O novo presidente do Supremo Tribunal Federal, ministro Luis Fux, tem tomado decisões tão polêmicas quanto irrefutáveis, conseguindo recolocar a imagem do STF junto à opinião pública em bons termos, sem exceder seus poderes institucionais. Amanhã, ele levará a plenário o Habeas Corpus concedido pelo ministro Marco Aurélio Mello ao traficante André do Rap, que ele anulou levando em conta a periculosidade do preso.
Quando propôs retornar ao plenário as ações penais que estavam sendo julgadas pelas Turmas, feriu suscetibilidades, retirou poderes, mas teve a aprovação unânime do colegiado porque baseou a decisão em fatos – a redução das ações em tramitação -, não em política. Embora a conseqüência da mudança tenha sido retirar da Segunda Turma o poder político de impor a visão não necessariamente majoritária de ministros ditos “garantistas”, que seriam reforçados pela nomeação por Bolsonaro do desembargador Kassio Marques para a vaga aberta com a aposentadoria de Celso de Mello.
Na nova polêmica, Fux anulou um Habeas Corpus do ministro Marco Aurélio Mello que soltou o traficante André do Rap, um dos chefes da maior organização criminosa em atuação no país. Nada evidencia com mais rigor a grotesca situação jurídica em que nos metemos do que o pedido de outro traficante, Gilcimar de Abreu, o Poocker, para que o ministro do Marco Aurélio estendesse também a ele a decisão de soltar seu comparsa André do Rap, pois alega que sua prisão preventiva já estourou o prazo de 90 dias para uma confirmação pelo juiz que o condenou.
Pooker e André do Rap eram companheiros no tráfico internacional de drogas, enviando cocaína para a Europa através do Porto de Santos. Pooker está preso em Mirandópolis, André do Rap partiu, a bordo de um jato particular, para outros ares, possivelmente paraguaios. Nada mais previsível do que isso.
Ao usar o novo artigo 316 do Código de Processo Penal, o ministro Marco Aurélio foi tecnicamente correto, mas não levou em conta outros requisitos para a manutenção da prisão preventiva, como a periculosidade do preso e sua ameaça à segurança pública.

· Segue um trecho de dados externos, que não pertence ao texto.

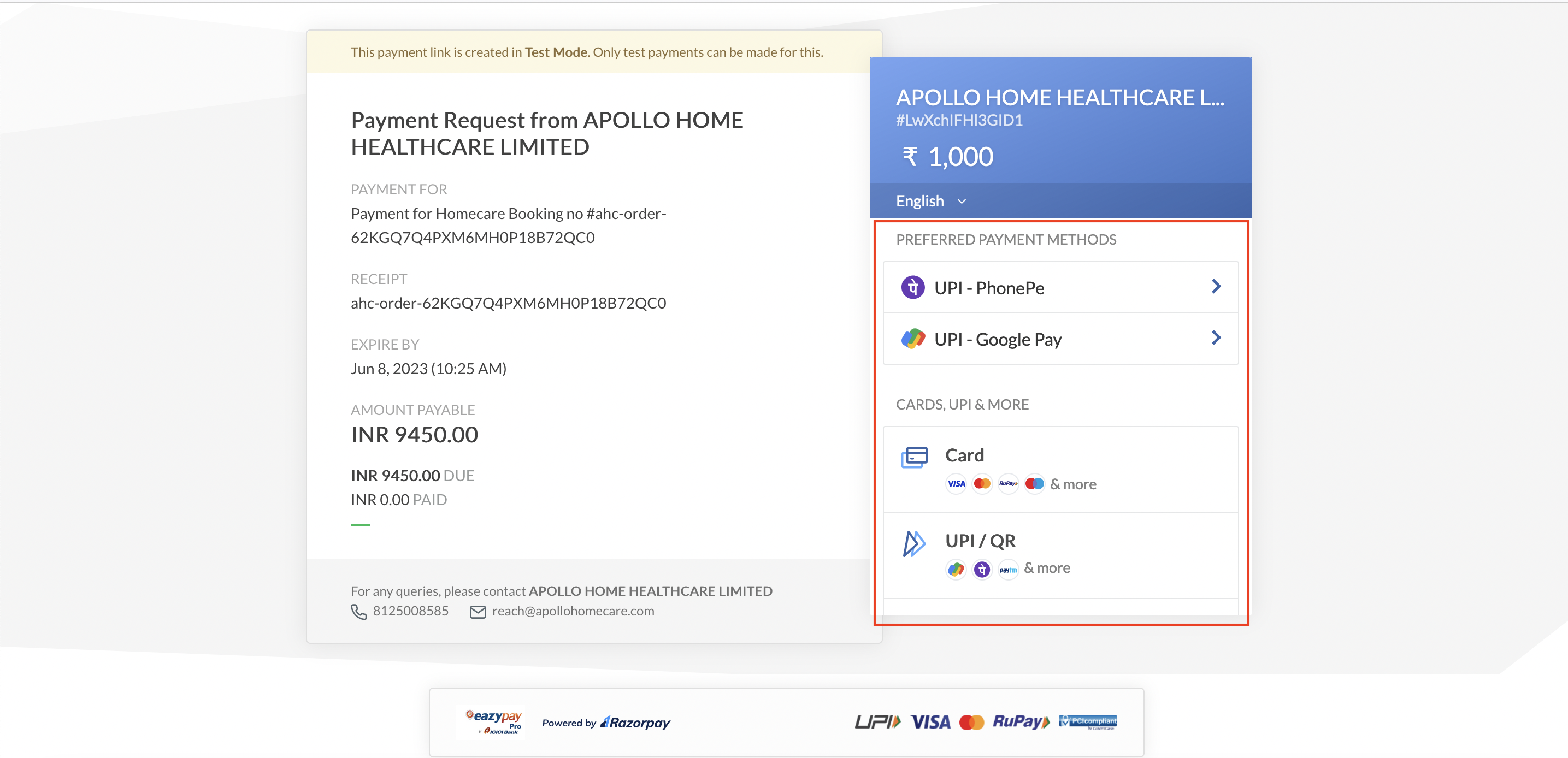Click the phone icon next to 8125008585
This screenshot has width=1568, height=758.
point(358,612)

Levar em conta a textualidade da lei, sem atentar para outros fatores, é o que distancia “garantistas” como Marco Aurélio de “consequencialistas” como Fux. Há diversas interpretações de tribunais superiores, no Superior Tribunal de Justiça (STJ), e inclusive o STF, que consideram desnecessária a confirmação das razões para a prisão preventiva quando o réu, como o traficante André do Rap, já tiver sido condenado em primeira e em segunda instâncias.
Caso ainda estivesse em vigor a prisão em segunda instância, o traficante estaria na prisão cumprindo sua pena. No caso em discussão, tanto o Ministério Público Federal (MPF) quanto o Tribunal Regional Federal da 3ª Região (TRF-3) já haviam justificado a necessidade de manutenção da prisão de André do Rap. O HC encaminhado ao ministro Marco Aurélio veio como recurso daquelas decisões.
O que o ministro Marco Aurélio chamou de “autofagia”, o fato de um ministro contrariar a decisão de outro ministro, pode ser visto como a defesa do compadrio, o que tem levado o Supremo Tribunal Federal a perder, diante da opinião pública, a aura de defensor da Constituição. Mais uma vez, porém, o ministro Fux deve ter confirmada sua posição, mesmo que tenha desagradado outros “garantistas” dentro da Corte.
Ele vai levar ao plenário o julgamento sobre o Habeas Corpus de Marco Aurélio e, mesmo que os debates sejam acalorados e até ataques retóricos sejam feitos, é improvável que a maioria do plenário sustente a soltura de um traficante perigoso que se encontra foragido depois de ser agraciado com uma interpretação literal da lei que prejudicou a sociedade.